After all, it’s their money (well, on second thought, it is U.S. taxpayers’ money) that is at the root of the alleged criminal enterprise. And the upcoming trial of accused Venezuelan electoral delinquents, held in the public light of day, will shine yet more sunlight upon Washington’s secret recipes for meddling in the elections of other nations.
On Friday, U.S. State Department spokesman Tom Casey and Jose Vivanco of Human Rights Watch – thirteen blocks from the White House and on the same day - chirped in harmony to spin this story as a case of “persecution” against “legitimate electoral activities.”
But as last year’s presidential campaign in the United States revealed, Yankee political parties and candidates are prohibited from accepting foreign contributions from any source, especially from other governments. As John Kerry found out the hard way, the corrupting practices that Bush and Vivanco condone in Venezuela are strictly verboten in the United States…

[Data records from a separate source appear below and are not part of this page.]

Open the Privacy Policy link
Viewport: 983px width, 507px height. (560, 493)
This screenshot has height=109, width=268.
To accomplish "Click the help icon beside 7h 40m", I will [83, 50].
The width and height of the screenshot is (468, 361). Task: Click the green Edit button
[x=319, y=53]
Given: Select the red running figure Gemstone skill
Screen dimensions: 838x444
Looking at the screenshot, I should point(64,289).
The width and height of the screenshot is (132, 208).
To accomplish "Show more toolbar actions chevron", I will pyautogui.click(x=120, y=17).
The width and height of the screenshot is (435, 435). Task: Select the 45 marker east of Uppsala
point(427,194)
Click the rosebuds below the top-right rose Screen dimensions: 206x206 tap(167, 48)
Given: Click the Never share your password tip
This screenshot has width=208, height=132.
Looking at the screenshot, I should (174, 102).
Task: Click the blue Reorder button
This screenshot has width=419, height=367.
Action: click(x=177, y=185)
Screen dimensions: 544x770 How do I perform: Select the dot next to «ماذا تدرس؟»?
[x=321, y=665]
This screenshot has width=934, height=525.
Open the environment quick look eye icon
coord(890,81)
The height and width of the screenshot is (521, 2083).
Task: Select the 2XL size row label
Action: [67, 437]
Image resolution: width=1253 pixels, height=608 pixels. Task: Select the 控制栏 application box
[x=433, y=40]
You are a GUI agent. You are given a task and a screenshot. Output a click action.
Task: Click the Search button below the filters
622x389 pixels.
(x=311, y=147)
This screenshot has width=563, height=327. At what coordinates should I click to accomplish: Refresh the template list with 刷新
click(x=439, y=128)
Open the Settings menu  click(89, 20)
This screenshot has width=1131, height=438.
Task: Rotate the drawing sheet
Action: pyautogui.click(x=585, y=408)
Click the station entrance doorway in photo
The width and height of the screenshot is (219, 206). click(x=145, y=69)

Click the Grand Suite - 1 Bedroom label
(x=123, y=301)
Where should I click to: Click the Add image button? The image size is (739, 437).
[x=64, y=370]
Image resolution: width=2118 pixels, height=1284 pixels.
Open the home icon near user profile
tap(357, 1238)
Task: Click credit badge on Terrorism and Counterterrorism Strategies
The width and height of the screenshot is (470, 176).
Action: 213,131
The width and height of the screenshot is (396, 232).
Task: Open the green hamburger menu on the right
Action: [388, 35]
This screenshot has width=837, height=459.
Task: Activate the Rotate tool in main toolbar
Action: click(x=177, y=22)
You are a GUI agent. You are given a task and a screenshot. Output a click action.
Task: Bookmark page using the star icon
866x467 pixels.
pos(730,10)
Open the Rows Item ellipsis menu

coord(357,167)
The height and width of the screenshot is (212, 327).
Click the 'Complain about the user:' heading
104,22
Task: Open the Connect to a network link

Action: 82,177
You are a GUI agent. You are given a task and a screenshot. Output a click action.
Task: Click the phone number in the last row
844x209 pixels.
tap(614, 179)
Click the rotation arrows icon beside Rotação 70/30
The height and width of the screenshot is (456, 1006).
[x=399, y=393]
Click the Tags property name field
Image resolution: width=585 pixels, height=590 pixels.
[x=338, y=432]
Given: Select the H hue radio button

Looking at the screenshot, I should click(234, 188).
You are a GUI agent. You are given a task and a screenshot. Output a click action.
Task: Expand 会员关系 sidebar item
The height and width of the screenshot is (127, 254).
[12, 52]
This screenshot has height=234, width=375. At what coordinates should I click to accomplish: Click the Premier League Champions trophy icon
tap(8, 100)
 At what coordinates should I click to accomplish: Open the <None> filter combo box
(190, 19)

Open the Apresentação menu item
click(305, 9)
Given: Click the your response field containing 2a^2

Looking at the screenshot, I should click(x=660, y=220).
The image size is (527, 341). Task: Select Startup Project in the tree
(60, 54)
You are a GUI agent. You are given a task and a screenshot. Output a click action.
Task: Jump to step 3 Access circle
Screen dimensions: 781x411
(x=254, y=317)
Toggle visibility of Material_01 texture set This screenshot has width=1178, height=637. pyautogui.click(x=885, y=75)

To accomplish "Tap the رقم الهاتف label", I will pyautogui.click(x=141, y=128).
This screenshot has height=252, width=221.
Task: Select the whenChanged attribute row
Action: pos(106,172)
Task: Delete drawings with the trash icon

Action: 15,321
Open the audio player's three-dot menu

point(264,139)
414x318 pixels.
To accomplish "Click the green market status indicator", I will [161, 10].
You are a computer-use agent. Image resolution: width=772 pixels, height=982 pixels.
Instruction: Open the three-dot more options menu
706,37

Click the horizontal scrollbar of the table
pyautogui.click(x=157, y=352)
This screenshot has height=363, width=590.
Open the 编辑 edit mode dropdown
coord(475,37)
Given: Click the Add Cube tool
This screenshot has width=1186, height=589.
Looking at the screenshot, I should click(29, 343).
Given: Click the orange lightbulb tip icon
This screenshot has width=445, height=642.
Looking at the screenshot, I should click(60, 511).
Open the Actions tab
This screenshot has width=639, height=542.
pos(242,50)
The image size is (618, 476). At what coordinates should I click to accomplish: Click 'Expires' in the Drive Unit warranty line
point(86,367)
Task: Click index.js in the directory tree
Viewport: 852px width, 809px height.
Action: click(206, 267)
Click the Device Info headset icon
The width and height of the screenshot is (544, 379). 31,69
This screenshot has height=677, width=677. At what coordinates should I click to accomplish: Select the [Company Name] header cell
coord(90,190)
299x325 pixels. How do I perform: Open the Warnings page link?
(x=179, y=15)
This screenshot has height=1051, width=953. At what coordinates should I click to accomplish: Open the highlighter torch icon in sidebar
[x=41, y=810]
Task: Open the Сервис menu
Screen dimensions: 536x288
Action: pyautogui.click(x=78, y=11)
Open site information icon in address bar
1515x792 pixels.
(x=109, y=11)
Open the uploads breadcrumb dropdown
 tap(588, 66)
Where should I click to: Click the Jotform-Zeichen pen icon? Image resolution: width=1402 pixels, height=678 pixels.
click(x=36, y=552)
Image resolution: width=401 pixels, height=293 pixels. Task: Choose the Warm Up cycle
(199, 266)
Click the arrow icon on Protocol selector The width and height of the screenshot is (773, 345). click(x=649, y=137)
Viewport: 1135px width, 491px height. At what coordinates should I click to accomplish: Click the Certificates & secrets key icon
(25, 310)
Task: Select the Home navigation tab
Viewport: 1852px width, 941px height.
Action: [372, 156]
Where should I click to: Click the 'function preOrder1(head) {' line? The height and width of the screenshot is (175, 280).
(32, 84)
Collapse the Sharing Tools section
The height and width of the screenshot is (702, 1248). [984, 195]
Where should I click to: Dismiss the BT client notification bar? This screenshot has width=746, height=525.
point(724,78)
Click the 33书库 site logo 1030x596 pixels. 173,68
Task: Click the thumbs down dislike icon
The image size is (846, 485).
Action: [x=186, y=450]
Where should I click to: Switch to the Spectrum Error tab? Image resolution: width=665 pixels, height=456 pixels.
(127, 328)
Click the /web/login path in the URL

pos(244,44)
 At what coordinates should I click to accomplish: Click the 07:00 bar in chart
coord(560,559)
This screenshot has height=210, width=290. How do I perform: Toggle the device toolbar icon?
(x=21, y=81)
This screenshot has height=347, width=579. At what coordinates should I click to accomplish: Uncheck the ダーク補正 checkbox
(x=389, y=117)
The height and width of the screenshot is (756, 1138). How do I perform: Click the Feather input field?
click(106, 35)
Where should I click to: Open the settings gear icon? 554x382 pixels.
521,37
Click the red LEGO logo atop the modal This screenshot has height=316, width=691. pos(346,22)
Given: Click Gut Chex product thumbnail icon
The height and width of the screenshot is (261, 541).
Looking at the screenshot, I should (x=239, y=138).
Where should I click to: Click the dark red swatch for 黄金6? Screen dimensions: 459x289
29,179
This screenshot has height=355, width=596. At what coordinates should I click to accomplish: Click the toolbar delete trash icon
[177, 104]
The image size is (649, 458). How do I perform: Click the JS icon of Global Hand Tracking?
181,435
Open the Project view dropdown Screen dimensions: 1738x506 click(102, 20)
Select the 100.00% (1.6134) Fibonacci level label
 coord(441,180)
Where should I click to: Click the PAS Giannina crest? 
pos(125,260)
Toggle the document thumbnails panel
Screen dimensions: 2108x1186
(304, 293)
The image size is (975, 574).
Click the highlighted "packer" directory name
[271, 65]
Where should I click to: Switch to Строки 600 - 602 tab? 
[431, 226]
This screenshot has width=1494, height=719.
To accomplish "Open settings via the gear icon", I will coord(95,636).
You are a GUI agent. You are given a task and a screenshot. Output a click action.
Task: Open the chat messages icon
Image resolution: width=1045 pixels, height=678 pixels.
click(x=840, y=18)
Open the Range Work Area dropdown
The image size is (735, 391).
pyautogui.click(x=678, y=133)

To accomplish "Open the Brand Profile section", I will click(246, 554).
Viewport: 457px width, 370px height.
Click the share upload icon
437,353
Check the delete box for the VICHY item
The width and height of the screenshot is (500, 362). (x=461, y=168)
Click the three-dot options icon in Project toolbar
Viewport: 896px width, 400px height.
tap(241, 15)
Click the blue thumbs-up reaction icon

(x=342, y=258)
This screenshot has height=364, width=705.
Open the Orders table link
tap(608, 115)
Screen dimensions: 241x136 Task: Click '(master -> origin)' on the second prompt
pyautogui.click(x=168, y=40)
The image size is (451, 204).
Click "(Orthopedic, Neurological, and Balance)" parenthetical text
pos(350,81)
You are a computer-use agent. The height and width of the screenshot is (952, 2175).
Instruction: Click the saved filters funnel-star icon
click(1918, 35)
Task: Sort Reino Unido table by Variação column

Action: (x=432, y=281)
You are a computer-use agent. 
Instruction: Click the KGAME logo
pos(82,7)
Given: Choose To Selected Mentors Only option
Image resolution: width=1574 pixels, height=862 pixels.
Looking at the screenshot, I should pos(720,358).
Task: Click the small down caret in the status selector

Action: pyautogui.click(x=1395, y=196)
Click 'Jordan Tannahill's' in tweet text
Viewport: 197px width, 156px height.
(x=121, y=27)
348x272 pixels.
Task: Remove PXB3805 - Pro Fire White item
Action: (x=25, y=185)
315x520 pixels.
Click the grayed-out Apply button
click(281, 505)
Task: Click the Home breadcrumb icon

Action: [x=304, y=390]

Let’s take a short walk down amnesia lane: A little over a year ago, U.S. presidential candidate John Kerry found himself in a firestorm of (Bush campaign-generated) controversy over the acceptance of a mere $2,000 campaign check from a Korean citizen (not the South Korean government, just a citizen, mind you). Conservative news agency Newsmax, among others, reported that Kerry immediately returned the contribution, and that the foreign government under suspicion - South Korea - called its diplomat home:
“Kerry's presidential campaign also acknowledges that some of its fund-raisers met with a South Korean government official who was trying to organize a Korean-American political group. That official has been sent home amid questions he was involving himself in American politics.”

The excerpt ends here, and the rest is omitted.